Print the lines word for word, starting at the line that has "Click the sidebar menu scrollbar" and stopping at the end of the material, with the pictures left out.

:: SUPPLIED INFORMATION ::
>> Begin
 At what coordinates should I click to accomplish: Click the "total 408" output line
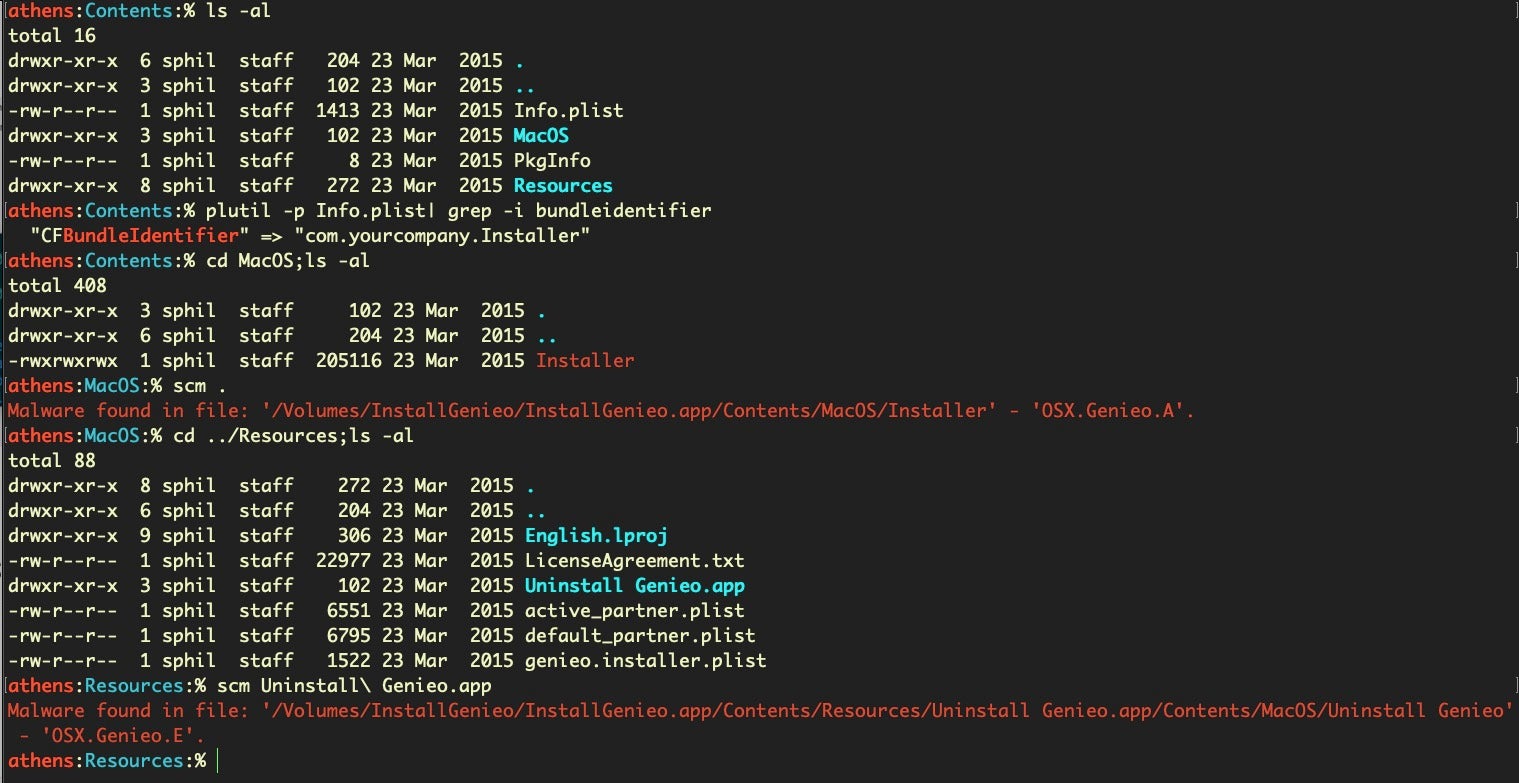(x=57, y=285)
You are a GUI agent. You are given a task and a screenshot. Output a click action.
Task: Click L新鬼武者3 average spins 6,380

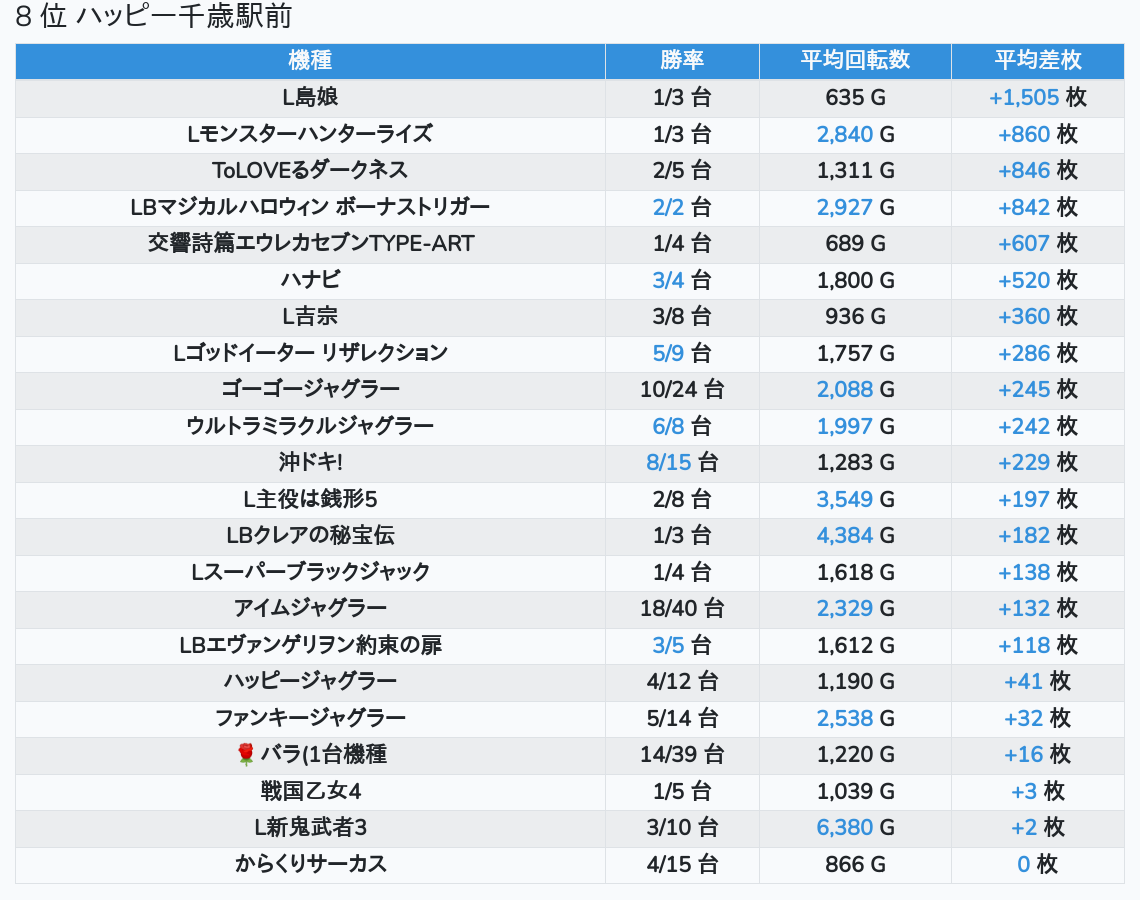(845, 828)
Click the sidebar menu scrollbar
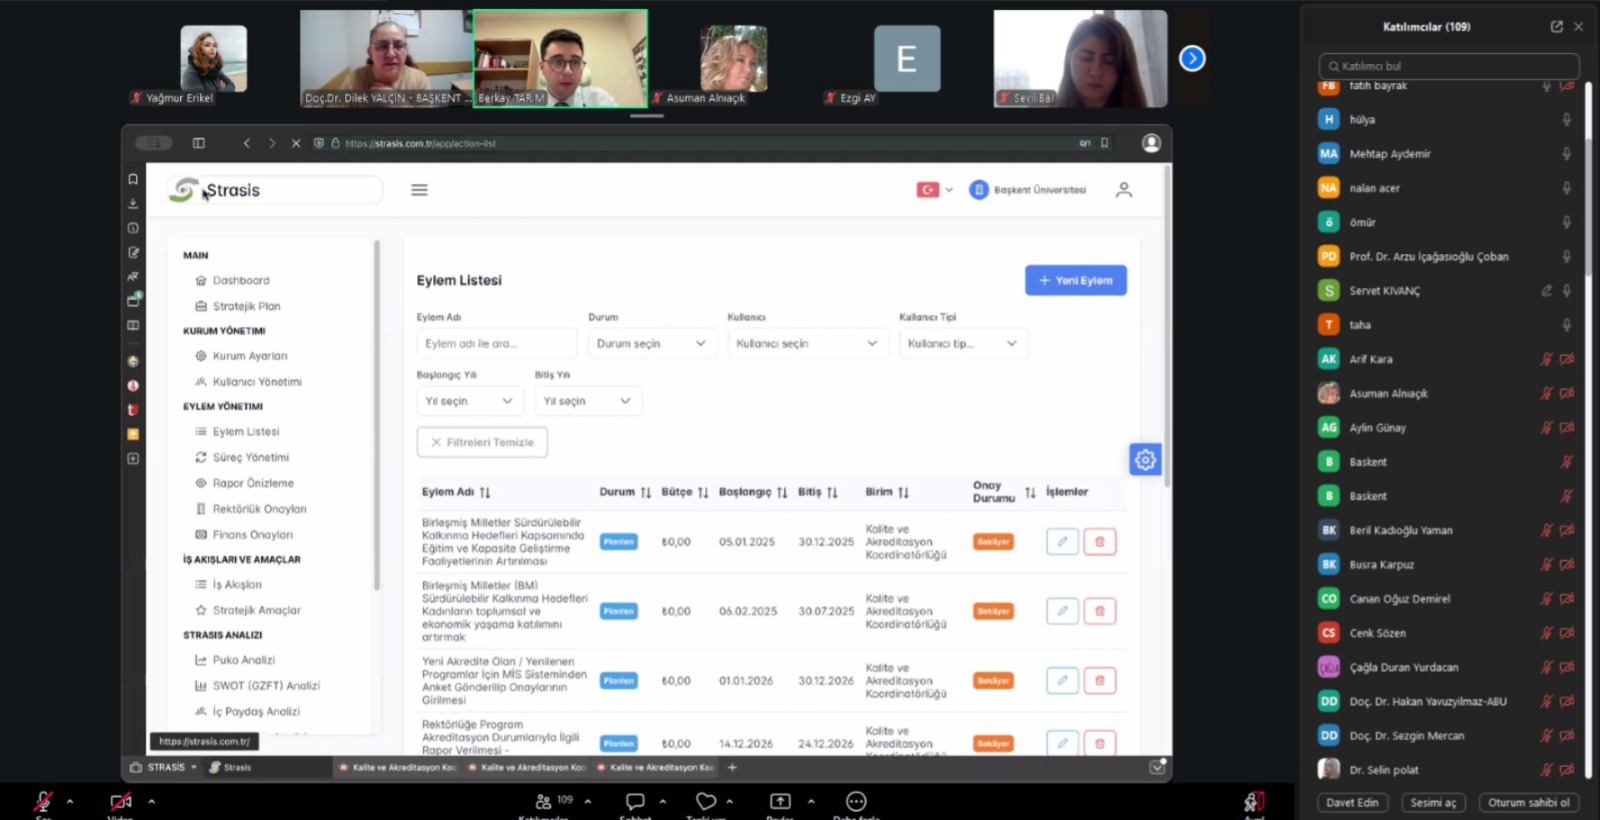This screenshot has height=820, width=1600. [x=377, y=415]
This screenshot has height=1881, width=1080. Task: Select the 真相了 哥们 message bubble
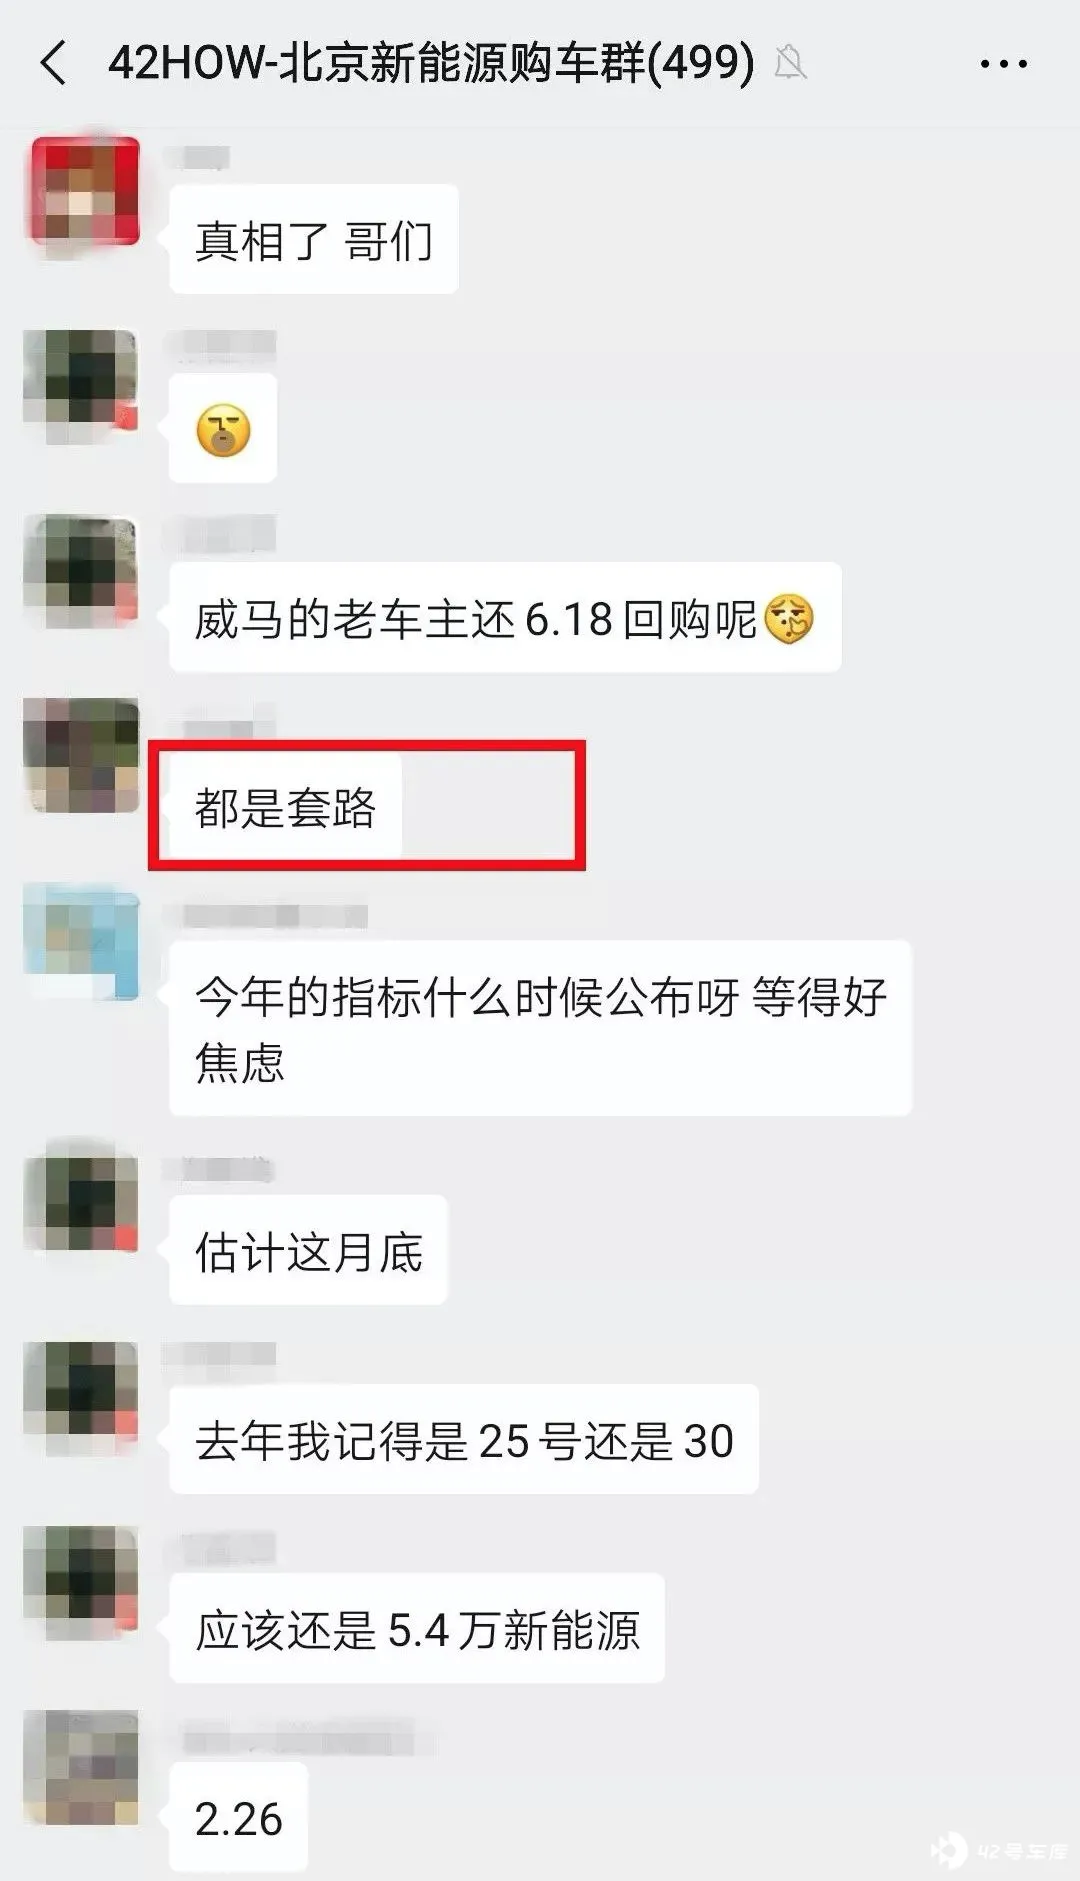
>> End
:: TASK ANSWER ::
Click the sidebar menu scrollbar
This screenshot has height=820, width=1600. [x=377, y=415]
This screenshot has height=1881, width=1080. Task: Select the 真相了 哥们 message bubble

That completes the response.